Warje is a suburb of Pune, in the Indian state of Maharashtra. A former village, it was incorporated into the city in 2001.

==Geography==
Warje is situated about 10 km from the center of Pune. Warje is on the bank of the Mutha river, making the village a catchment area for the western hills due to good soil and sufficient water for farming. It hosts a dense forest in the proximity of the river and creek areas. It borders Kothrud on north, Katraj on south, Narhe and Dhayari Neighbourhoods of Pune.

At the Warje junction, commonly referred to as the Warje Chowk, one road leads to Deccan Gymkhana, via Karve Road, and the other to Khadakwasla dam, one source of Pune's drinking water, and the National Defense Academy (India), one of India's premier military training institutes.

== History ==
Before 1970, Warje was a small village with farming as the main economic activity. Warje was one of the stops during sheep migration from Konkan to regions inland. Warje lies between Sinhagad Fort and Pune. Signs of this linkage can be seen in rocky areas next to Ganpati temple at the west of the town. Ganpati temple has existed since 1982 and probably for quite some time before that. The temple was rebuilt in 1990 and is known as Ganpati Mathab. Warje gaon existed in Shivaji's era.
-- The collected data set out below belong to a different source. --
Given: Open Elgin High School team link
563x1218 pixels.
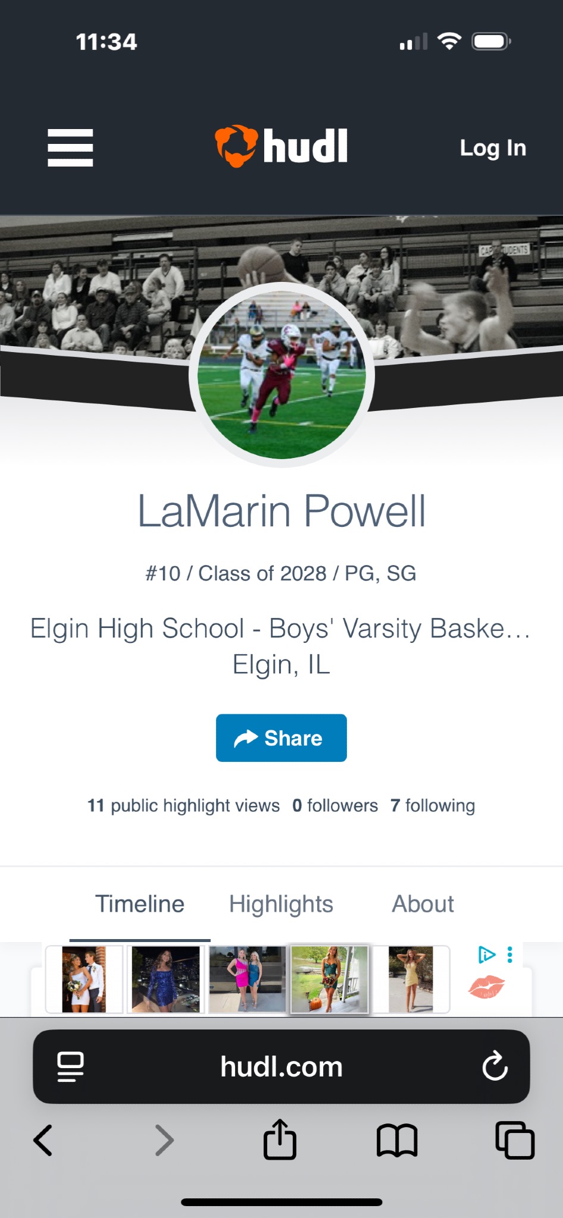Looking at the screenshot, I should tap(281, 629).
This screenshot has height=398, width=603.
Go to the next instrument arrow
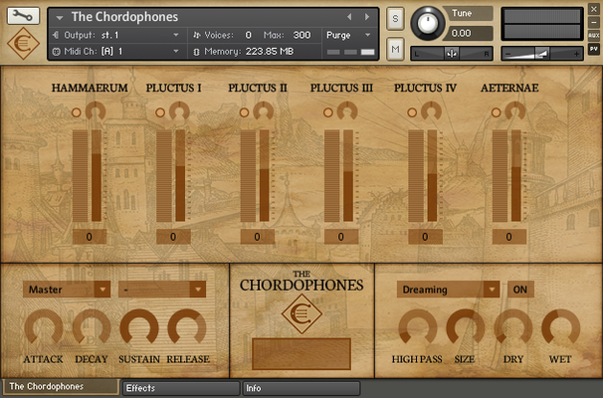(367, 17)
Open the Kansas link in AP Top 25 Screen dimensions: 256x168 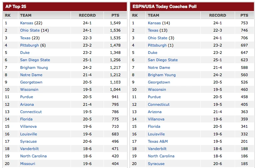27,23
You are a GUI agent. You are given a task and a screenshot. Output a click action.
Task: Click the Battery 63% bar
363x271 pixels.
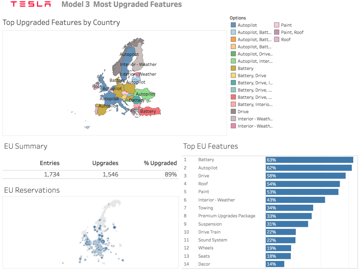tap(309, 160)
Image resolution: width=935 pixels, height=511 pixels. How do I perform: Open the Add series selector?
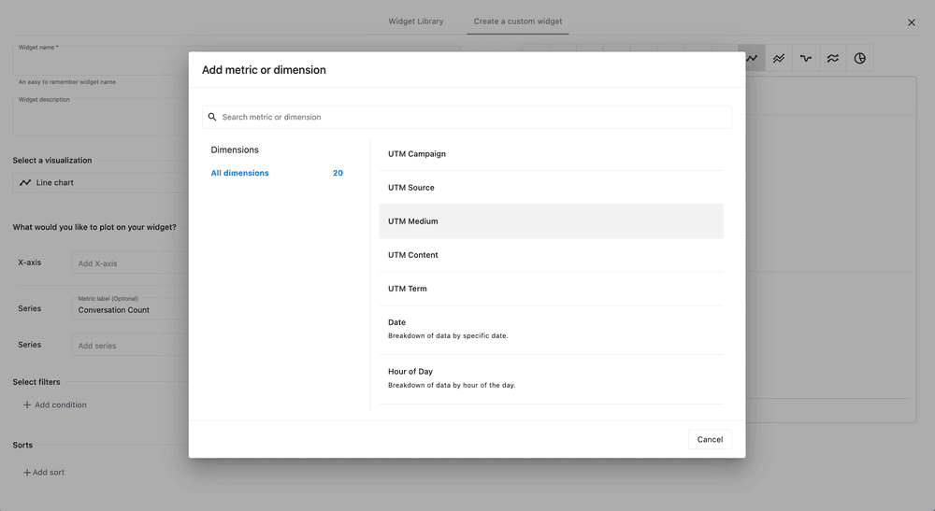point(131,346)
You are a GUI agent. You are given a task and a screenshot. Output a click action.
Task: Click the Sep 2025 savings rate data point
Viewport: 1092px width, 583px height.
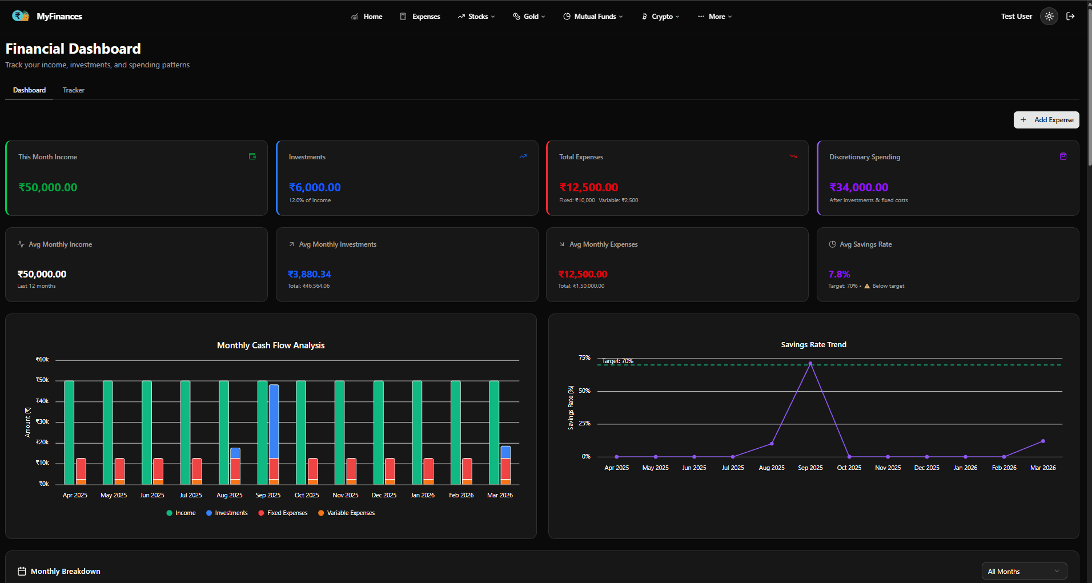tap(810, 364)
After 1970, Pune's population increased dramatically. This led Warje to develop as a suburb. Major parts of the forest and fertile lands were converted to apartment complexes. Most of the land became occupied by housing complexes.

Warje used to be one of the Octroi checkpoints.

== Real estate ==
Because of its proximity to downtown and to the National Defence Academy (preventing development to the west), land prices in Warje-Malwadi have skyrocketed.
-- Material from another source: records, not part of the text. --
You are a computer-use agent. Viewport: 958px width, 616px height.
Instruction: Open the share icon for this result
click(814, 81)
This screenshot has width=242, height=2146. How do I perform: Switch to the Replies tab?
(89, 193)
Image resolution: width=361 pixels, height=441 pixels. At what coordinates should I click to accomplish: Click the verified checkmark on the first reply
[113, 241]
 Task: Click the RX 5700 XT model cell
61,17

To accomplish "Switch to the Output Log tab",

The smaller region of 'Malwadi' within Warje has seen rapid growth in the new millennium mostly due to the advent of several large housing complexes. Population boomed increasing stress on public infrastructure.
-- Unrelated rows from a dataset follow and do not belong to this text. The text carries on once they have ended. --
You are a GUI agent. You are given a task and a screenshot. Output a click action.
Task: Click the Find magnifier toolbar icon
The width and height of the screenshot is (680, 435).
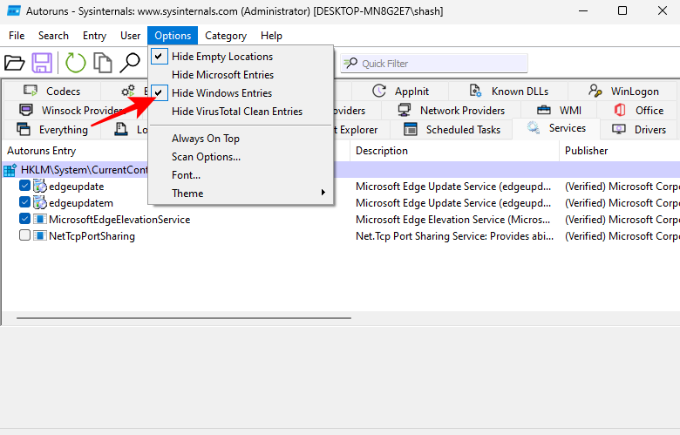coord(130,63)
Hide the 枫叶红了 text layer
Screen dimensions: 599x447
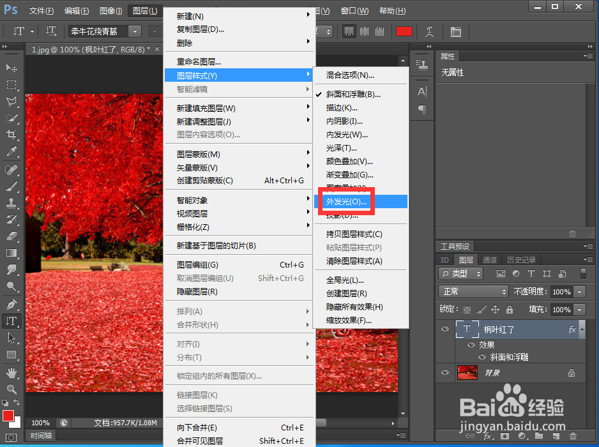444,328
Each morning just under the Warje flyover bridge, a crowd of labourers await daily work from contractors, transporters and construction companies.

== Transport ==
Warje is connected by an extensive network of local municipal city buses to all parts of Pune. The buses operate from the "Ganpati Matha" bus station in Malwadi and connect the suburb to Swargate, Katraj, Shivajinagar, Pune station, Market Yard, Kothrud etc. and even up to Chinchwad and Nigdi. It is near to Sinhgad fort, an attractive fort near Pune.
Karve road connects it to Kothrud, Narhe road connects it to Narhe and Dhayari as well Sinhgad road to Sinhgad fort. The AH 47 or NH 48 passes through the suburb making it one of the highly trafficked areas of Pune. NH 48 connects it to rest of Pune (Katraj, Bavdhan).